- EXERCISE DIRECTIONS -
Scan the entries for "button". Every line that holds it is to be copied.

======== MATERIAL PROVIDED ========

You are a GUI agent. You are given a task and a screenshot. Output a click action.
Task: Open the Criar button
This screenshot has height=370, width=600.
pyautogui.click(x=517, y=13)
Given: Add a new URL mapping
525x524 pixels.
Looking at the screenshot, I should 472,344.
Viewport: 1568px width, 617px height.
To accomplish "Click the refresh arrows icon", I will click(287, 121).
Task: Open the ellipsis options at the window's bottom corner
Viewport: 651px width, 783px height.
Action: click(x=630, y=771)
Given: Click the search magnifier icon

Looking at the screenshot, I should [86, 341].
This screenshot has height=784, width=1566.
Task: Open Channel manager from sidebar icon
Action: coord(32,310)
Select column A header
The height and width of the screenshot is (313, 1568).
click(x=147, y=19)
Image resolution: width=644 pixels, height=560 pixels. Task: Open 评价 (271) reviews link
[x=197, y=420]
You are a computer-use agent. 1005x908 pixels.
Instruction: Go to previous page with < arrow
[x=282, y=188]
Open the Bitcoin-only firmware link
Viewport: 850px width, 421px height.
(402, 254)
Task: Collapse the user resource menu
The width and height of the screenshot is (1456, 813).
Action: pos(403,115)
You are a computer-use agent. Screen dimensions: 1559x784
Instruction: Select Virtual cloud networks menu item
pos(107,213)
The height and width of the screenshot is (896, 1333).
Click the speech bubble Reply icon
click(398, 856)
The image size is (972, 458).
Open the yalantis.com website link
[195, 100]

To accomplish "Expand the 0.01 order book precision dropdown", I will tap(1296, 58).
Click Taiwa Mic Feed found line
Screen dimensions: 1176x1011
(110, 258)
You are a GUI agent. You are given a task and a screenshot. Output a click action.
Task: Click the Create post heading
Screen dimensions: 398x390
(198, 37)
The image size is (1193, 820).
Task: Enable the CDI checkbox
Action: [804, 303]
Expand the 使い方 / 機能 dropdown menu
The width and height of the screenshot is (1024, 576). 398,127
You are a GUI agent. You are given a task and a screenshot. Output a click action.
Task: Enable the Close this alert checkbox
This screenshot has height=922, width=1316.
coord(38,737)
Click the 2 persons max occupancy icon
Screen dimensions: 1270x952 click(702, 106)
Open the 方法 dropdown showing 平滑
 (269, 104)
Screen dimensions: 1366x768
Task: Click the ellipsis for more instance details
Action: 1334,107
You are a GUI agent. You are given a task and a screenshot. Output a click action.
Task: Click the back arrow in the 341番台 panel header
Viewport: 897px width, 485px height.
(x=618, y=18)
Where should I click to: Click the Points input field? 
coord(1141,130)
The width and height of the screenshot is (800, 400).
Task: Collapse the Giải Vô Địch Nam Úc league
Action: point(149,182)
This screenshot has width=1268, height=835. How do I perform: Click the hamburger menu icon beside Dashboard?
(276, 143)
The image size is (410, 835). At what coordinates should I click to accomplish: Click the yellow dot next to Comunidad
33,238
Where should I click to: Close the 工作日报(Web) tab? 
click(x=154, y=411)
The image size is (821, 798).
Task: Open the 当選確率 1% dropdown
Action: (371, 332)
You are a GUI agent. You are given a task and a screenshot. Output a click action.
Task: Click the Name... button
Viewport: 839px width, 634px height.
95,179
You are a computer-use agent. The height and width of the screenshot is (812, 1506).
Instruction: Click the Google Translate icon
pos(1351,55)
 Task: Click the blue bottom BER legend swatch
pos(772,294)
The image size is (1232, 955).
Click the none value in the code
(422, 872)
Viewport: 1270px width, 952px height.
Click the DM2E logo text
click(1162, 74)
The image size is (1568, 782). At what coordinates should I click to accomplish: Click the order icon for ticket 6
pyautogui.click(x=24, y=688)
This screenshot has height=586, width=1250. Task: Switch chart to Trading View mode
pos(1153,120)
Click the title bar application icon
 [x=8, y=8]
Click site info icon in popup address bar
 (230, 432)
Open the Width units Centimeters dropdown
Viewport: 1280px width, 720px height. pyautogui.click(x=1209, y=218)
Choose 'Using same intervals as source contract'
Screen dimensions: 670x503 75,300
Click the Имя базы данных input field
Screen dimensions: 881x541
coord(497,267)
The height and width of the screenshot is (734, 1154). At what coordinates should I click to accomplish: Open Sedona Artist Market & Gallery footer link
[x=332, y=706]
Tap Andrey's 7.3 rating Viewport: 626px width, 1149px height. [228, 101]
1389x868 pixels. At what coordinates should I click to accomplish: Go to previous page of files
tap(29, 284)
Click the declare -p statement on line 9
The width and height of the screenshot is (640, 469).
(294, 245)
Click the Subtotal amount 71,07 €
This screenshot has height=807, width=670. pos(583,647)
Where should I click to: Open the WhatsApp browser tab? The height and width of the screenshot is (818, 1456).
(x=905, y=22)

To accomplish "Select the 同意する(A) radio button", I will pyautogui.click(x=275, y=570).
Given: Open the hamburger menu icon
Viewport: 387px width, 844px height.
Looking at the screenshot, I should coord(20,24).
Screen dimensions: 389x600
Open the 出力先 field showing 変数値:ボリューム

========

- EXERCISE OUTPUT -
Task: Open the Criar button
Task: Click the Name... button
To accomplish "Select the 同意する(A) radio button", I will pyautogui.click(x=275, y=570).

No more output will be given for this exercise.